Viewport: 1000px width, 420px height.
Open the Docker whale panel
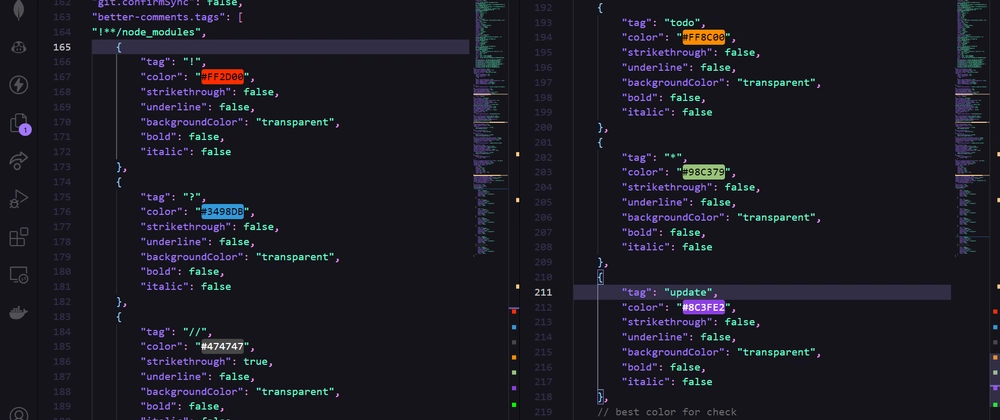(x=18, y=313)
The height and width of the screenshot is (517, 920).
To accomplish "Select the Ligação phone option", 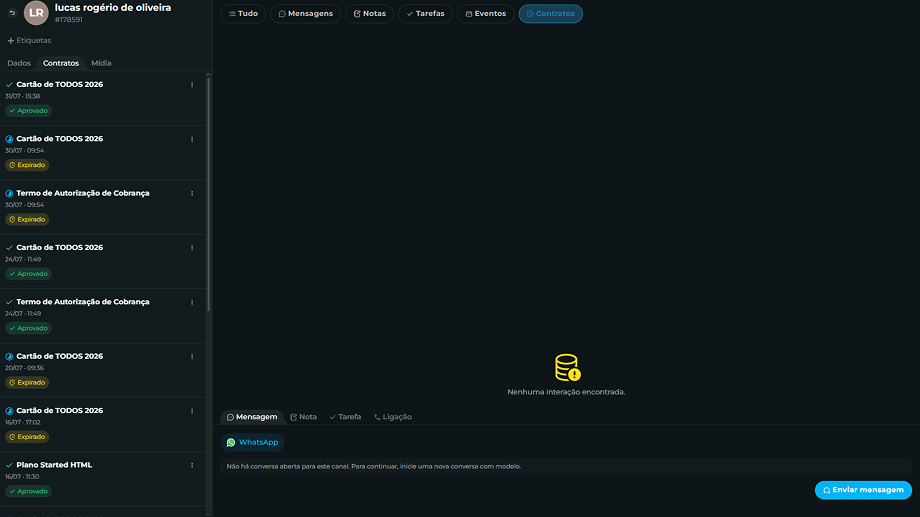I will (393, 417).
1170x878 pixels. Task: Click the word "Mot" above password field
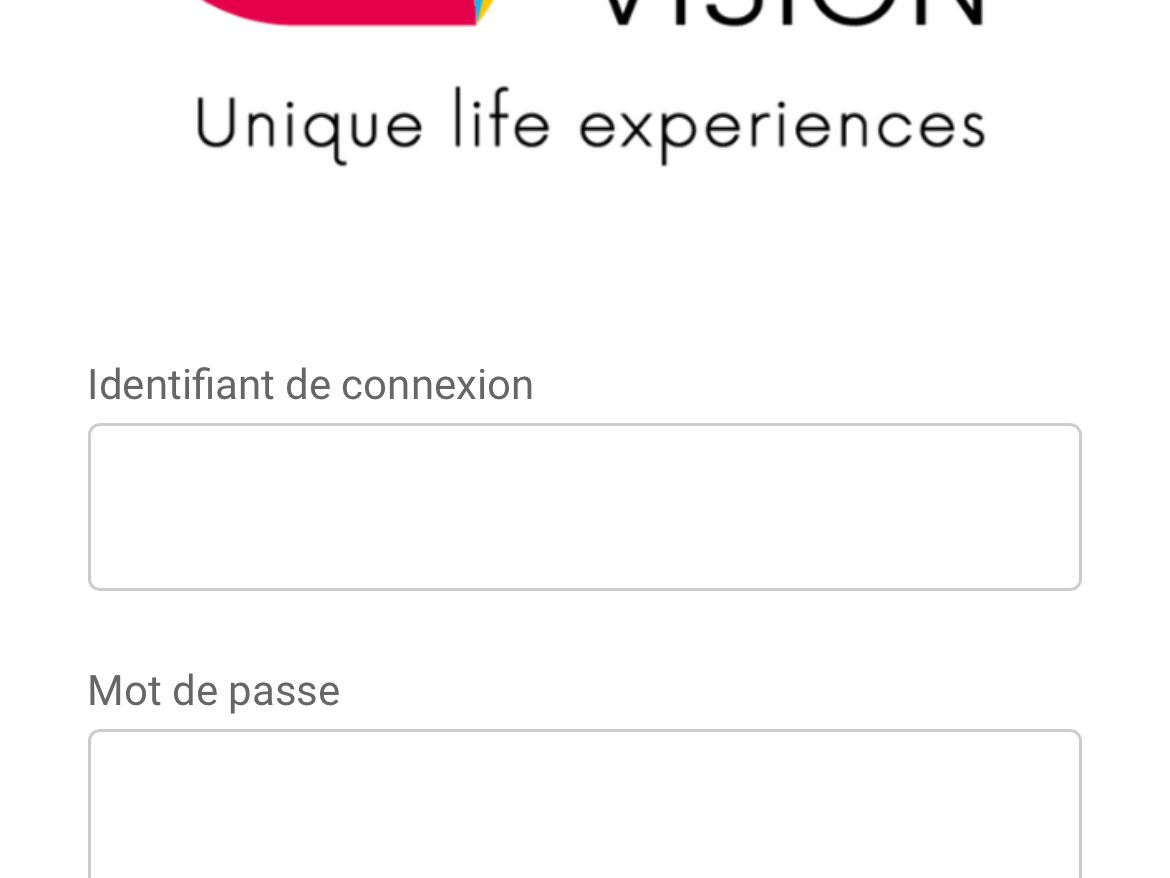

*What the task asks*.
Where the string "width" turns up in a line of the data above, copy that whole line.

*Answer section*.
Viewport: 1000px width, 420px height.
The height and width of the screenshot is (517, 920).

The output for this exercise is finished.